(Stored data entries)
==========

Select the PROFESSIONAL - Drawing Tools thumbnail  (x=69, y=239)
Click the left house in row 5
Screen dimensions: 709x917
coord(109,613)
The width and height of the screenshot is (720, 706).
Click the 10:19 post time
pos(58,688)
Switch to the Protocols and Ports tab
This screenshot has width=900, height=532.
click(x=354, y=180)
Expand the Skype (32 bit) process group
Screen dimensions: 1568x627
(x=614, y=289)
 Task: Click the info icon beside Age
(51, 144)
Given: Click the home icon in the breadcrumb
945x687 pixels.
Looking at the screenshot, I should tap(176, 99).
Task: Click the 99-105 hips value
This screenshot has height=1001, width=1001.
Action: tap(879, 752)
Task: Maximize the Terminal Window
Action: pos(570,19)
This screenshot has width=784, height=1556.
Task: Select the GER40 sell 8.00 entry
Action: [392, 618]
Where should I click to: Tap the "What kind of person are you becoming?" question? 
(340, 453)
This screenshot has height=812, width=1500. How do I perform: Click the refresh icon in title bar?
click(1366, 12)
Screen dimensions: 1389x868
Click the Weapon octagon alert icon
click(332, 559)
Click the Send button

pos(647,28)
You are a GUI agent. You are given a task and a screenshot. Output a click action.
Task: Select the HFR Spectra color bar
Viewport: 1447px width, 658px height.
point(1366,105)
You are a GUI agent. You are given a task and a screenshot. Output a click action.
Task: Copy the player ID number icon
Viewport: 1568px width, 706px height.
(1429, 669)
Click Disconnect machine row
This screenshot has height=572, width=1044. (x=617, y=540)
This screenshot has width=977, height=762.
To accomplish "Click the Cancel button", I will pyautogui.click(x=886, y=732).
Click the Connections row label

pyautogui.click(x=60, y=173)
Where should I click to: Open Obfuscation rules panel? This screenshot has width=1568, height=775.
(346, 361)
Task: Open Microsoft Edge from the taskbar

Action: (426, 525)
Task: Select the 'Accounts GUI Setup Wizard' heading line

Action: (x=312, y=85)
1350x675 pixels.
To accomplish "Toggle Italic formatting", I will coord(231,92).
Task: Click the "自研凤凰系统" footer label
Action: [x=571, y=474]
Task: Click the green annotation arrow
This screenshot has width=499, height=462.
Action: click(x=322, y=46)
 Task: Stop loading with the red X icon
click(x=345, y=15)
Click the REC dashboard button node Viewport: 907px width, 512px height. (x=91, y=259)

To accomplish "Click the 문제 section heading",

==========

HOW TO COMPLETE THIS TASK:
Set down each entry exactly, leaving none out.

TASK OUTPUT:
Select the PROFESSIONAL - Drawing Tools thumbnail  (x=69, y=239)
Click the left house in row 5
Screen dimensions: 709x917
coord(109,613)
The width and height of the screenshot is (720, 706).
Click the 10:19 post time
pos(58,688)
Switch to the Protocols and Ports tab
This screenshot has width=900, height=532.
click(x=354, y=180)
Expand the Skype (32 bit) process group
Screen dimensions: 1568x627
(x=614, y=289)
 Task: Click the info icon beside Age
(51, 144)
Given: Click the home icon in the breadcrumb
945x687 pixels.
Looking at the screenshot, I should tap(176, 99).
Task: Click the 99-105 hips value
This screenshot has height=1001, width=1001.
Action: tap(879, 752)
Task: Maximize the Terminal Window
Action: pos(570,19)
This screenshot has width=784, height=1556.
Task: Select the GER40 sell 8.00 entry
Action: [392, 618]
Where should I click to: Tap the "What kind of person are you becoming?" question? 
(340, 453)
This screenshot has height=812, width=1500. How do I perform: Click the refresh icon in title bar?
click(1366, 12)
Screen dimensions: 1389x868
Click the Weapon octagon alert icon
click(332, 559)
Click the Send button

pos(647,28)
You are a GUI agent. You are given a task and a screenshot. Output a click action.
Task: Select the HFR Spectra color bar
Viewport: 1447px width, 658px height.
point(1366,105)
You are a GUI agent. You are given a task and a screenshot. Output a click action.
Task: Copy the player ID number icon
Viewport: 1568px width, 706px height.
(1429, 669)
Click Disconnect machine row
This screenshot has height=572, width=1044. (x=617, y=540)
This screenshot has width=977, height=762.
To accomplish "Click the Cancel button", I will pyautogui.click(x=886, y=732).
Click the Connections row label

pyautogui.click(x=60, y=173)
Where should I click to: Open Obfuscation rules panel? This screenshot has width=1568, height=775.
(346, 361)
Task: Open Microsoft Edge from the taskbar

Action: (426, 525)
Task: Select the 'Accounts GUI Setup Wizard' heading line

Action: (x=312, y=85)
1350x675 pixels.
To accomplish "Toggle Italic formatting", I will coord(231,92).
Task: Click the "自研凤凰系统" footer label
Action: [x=571, y=474]
Task: Click the green annotation arrow
This screenshot has width=499, height=462.
Action: click(x=322, y=46)
 Task: Stop loading with the red X icon
click(x=345, y=15)
Click the REC dashboard button node Viewport: 907px width, 512px height. (x=91, y=259)

To accomplish "Click the 문제 section heading",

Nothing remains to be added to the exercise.